インド統計・計画実施省(MOSPI)は2月26日、2020年度第3四半期(10~12月)の実質GDP成⻑率(2011年基準)推計値を前年同期比0.4%、2020年度(2020年4月~2021年3月)の実質GDP成⻑率(2011年基準)2次推計値をマイナス8.0%とそれぞれ発表した(添付資料表1、3参照)。第3四半期のGDPはわずかながら3四半期ぶりのプラス成長に転じた。

2020年度第3四半期の成長率を需要項目別にみると、ほとんどの項目が依然としてマイナス成長となったものの、企業の設備投資などを表す総固定資本形成は前年同期比2.6%とやや持ち直した(添付資料表1参照)。GDPの過半を占める民間最終消費支出は3四半期連続でマイナス成長となったが、マイナス幅は縮小傾向にあり、個人消費が上向きつつある。

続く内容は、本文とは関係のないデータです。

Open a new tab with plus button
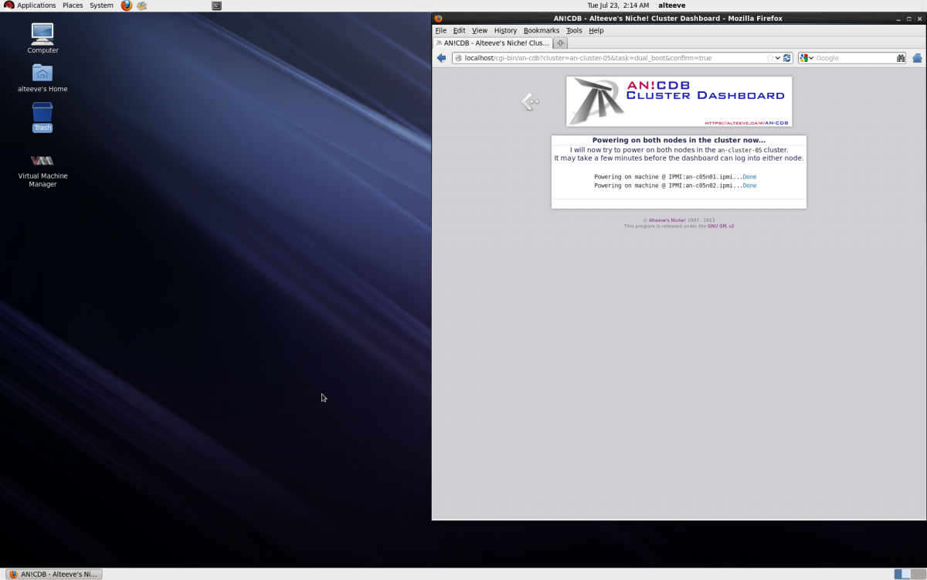The height and width of the screenshot is (580, 927). pyautogui.click(x=561, y=43)
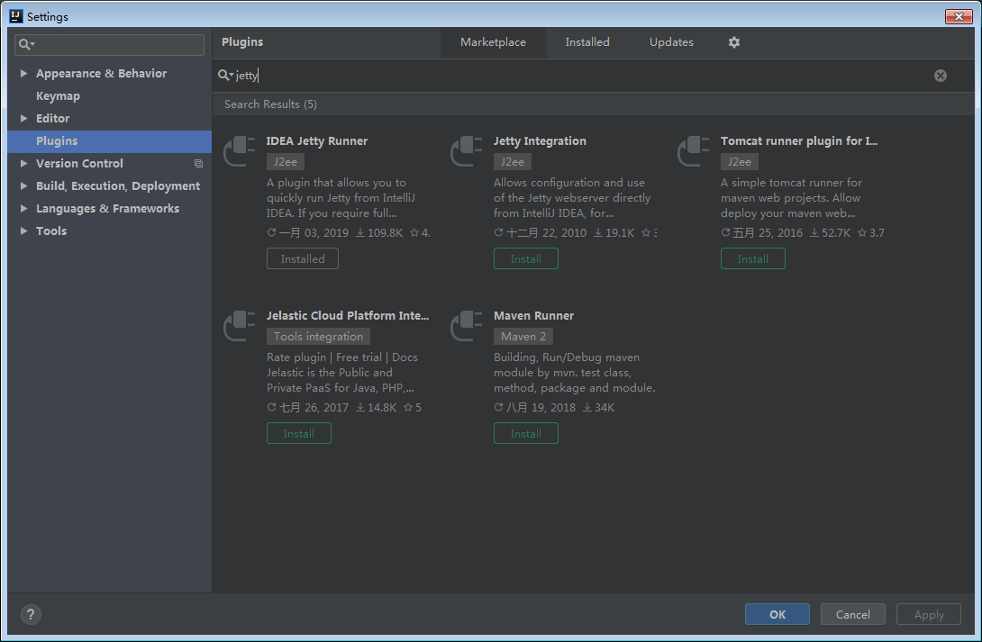This screenshot has width=982, height=642.
Task: Click the Maven Runner plugin logo
Action: (x=466, y=325)
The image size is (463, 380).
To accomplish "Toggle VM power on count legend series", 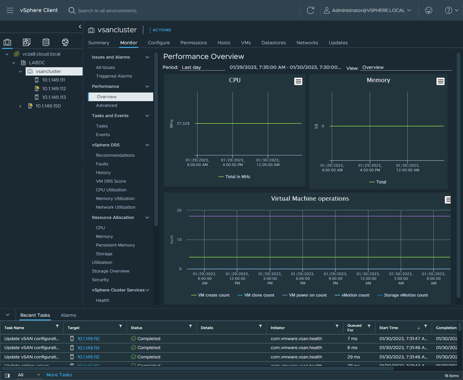I will [307, 295].
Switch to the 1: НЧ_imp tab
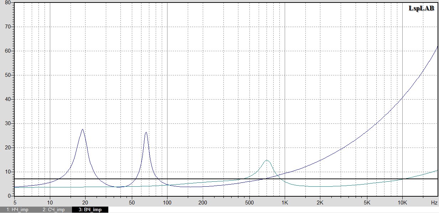439x213 pixels. click(x=18, y=210)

産業部門別の粗付加価値(GVA)成長率をみると、農林水産業は好天候を背景に前年同期比3.9%と底堅く推移し、製造業も経済活動の正常化により1.6%のプラス成長に転じた(添付資料表2参照)。そのほか、電力・ガス・水道は7.3%、建設業は6.2%など多くの業種で回復が見られた。一方、鉱業・採掘はマイナス5.9%と2020年度で3四半期連続でマイナス成長となるなど、一部の業種は依然として厳しい業況下にある。

今回の発表では、2020年度第1四半期(4~6月)の実質GDP成⻑率がマイナス23.9%からマイナス24.4%に下方修正され、第2四半期(7~9月)がマイナス7.5%からマイナス7.3%に上方修正された。その結果、2020年度通年の実質GDP成長率(2011年基準)2次推計値 はマイナス8.0%と、1⽉発表の1次推計値から0.3ポイント下方修正された。

2020年度成長率を需要項⽬別にみると、政府最終消費支出を除く全ての項目でマイナス成長となっている。(添付資料表3参照)。

産業部門別の粗付加価値(GVA)成長率をみると、農林水産業は3.0%、電力・ガス・水道は1.8%とプラス成長を維持する一方で、その他の産業は軒並みマイナス成長となり、新型コロナウイルスの影響は大きい(添付資料表4参照)。

インド政府の元主席統計学者のプロナブ・セン氏は「成長のカギとなる重要な問題は新規投資だが、ベースが低いため、2021年度第1四半期(4~6月)は非常に高い成長が見込まれる」と、景気の持ち直しに期待を寄せた(「ビジネス・ライン」紙3月1日)。